Two galaxies collide! Earth is doomed!... oh, never mind.

That's the Andromeda Galaxy (left) colliding with us, The Milky Way galaxy (right)


This is a Hubble Space telescope depiction of our Milky Way galaxy--with some 300 billion stars--colliding with the 1 trillion star Andromeda Galaxy (galaxies not shown actual size) in just 4.5 years... er, I mean 4.5 BILLION years, moving towards each other at 68 miles per second!  So let this be a warning to all of us... WATCH OUT!

Yes, this will actually happen. But aside from the almost unbelievable numbers of stars and space, here's an even more incredible fact: As the 1 trillion-star galaxy passes through our 300 billion-star galaxy, the long odds are that not one star will even come close to a collision with any other. 

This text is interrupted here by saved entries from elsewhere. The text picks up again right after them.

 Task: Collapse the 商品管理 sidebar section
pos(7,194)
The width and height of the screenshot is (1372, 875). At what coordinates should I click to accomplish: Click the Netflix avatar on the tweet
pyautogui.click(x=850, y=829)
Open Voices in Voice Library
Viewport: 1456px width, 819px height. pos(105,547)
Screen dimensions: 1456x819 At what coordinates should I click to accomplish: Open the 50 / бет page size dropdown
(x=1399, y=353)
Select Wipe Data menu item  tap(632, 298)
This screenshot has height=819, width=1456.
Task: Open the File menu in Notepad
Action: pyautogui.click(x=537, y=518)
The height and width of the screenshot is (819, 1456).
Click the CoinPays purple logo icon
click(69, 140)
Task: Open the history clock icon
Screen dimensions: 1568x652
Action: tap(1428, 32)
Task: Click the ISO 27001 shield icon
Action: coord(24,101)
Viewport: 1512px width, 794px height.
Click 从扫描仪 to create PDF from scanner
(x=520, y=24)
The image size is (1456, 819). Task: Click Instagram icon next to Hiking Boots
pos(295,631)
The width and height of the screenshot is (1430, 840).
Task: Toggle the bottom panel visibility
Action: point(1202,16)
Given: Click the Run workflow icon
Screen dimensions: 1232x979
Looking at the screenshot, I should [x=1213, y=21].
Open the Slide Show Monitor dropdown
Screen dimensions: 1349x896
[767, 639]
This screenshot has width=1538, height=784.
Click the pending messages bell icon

Space is so vast that if our sun was the size of a ping pong ball, the nearest solar object would be the size of a pea 689 miles distant. The pass-through speed of the galaxies would be a not too shabby 100 billion miles-per-hour.

In our observable universe, cosmologists are certain there are at least 2 trillion universes consisting of trillions and trillions of stars and our universe is expanding at an enormous rate beyond any known number. 

So how did all this happen. Was it always there, limitless and growing?  And who are we in the grand scheme? 

Our Milky Way galaxy is only average in size compared to the trillions of others. And we think WE are the intelligent life in our universe. What nerve!



This is an actual photo of our Earth and Moon, taken by a satellite we launched, from a mere 71 million miles away. NO, NOT THE BIG WHITE ROUND THING IN THE UPPER RIGHT CORNER, and not even that little teensy dot near the lower left... but the even tinier dot almost lost near the tiny dot, if you can see it. That's us. The bigger tiny dot (oxymoron alert) is our sun!

And if you want to read how really small we are in fiction, take a look at this Horton Hears a Who by Dr. Seuss. It helps put things in perspective.

Will we ever learn that we control nothing but ourselves and often, not even that.